Recording would just use its ability to connect up to five devices together (with the traffic between the devices staying within the room and none of it going out over mobile network). The Solis wouldn’t quite have the sensitivity of the larger Google Wi-Fi access point I trail around in my case which has multiple internal antennae. But in small venues with good line of sight between devices, the Solis could be a good option.

Streaming would not only rely on the five devices connecting together via wireless, but would take advantage of Solis’ 4G connectivity. It would be cost restrictive at home. And for streamers, Skyroam’s Fair Use Policy warns about bandwidth being reduced if a user consumes a disproportionately high amount of data, which makes this hotspot less attractive as a streaming solution, given the likelihood that an hour or more of an HD stream to Facebook Live or YouTube could trigger a service-restricting action.

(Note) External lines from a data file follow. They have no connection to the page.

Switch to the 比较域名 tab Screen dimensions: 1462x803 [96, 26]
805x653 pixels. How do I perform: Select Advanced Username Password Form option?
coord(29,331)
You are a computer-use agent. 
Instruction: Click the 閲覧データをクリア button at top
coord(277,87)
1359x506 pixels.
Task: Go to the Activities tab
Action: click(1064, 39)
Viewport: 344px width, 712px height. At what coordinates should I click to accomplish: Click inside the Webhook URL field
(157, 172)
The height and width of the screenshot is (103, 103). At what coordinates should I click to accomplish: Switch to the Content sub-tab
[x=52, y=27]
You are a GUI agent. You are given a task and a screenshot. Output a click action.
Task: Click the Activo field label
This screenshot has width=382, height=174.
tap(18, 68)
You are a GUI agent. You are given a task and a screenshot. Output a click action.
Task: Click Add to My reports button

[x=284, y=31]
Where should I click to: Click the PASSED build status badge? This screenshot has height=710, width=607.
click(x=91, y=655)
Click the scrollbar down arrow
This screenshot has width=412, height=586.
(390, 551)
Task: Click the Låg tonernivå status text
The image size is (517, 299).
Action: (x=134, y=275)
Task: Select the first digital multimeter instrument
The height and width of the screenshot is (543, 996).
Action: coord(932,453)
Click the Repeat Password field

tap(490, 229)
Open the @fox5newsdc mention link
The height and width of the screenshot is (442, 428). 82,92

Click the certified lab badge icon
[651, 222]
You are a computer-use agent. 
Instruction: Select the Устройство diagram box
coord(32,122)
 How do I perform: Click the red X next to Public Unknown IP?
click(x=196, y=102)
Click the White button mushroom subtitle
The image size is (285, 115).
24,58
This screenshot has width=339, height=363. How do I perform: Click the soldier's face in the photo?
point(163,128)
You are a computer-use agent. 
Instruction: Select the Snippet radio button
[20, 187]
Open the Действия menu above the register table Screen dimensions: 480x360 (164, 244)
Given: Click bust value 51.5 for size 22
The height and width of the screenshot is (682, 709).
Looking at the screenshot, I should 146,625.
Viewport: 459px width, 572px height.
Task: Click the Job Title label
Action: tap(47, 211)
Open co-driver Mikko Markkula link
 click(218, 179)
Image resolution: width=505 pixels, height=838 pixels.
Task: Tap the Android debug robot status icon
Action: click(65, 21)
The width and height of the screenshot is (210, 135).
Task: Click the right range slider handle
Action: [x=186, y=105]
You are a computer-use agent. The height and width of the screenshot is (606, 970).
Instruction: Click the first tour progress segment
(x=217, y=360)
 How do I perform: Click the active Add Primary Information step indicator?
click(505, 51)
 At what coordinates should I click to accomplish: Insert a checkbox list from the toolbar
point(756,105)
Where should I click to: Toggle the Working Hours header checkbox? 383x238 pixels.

But for short bursts while travelling, it could still be very effective.

Conclusion

Frequent travellers will enjoy the wide coverage and no-nonsense price plans that Skyroam offer. I found the loaned Solis unit to be robust and the technical support was speedy and, importantly, available when I needed it. The Skyroam Solis is a big time saver that avoids the hassle of buying a local SIM card if your mobile tariff back at home is going to prove too expensive. And the ability to go away for a few weeks outside Europe with a few GB of data loaded through GoData and know that it’ll work across a family is a very attractive option for regular travellers needing data on the move.

Thanks to Skyroam PR team for the loan of the hotspot.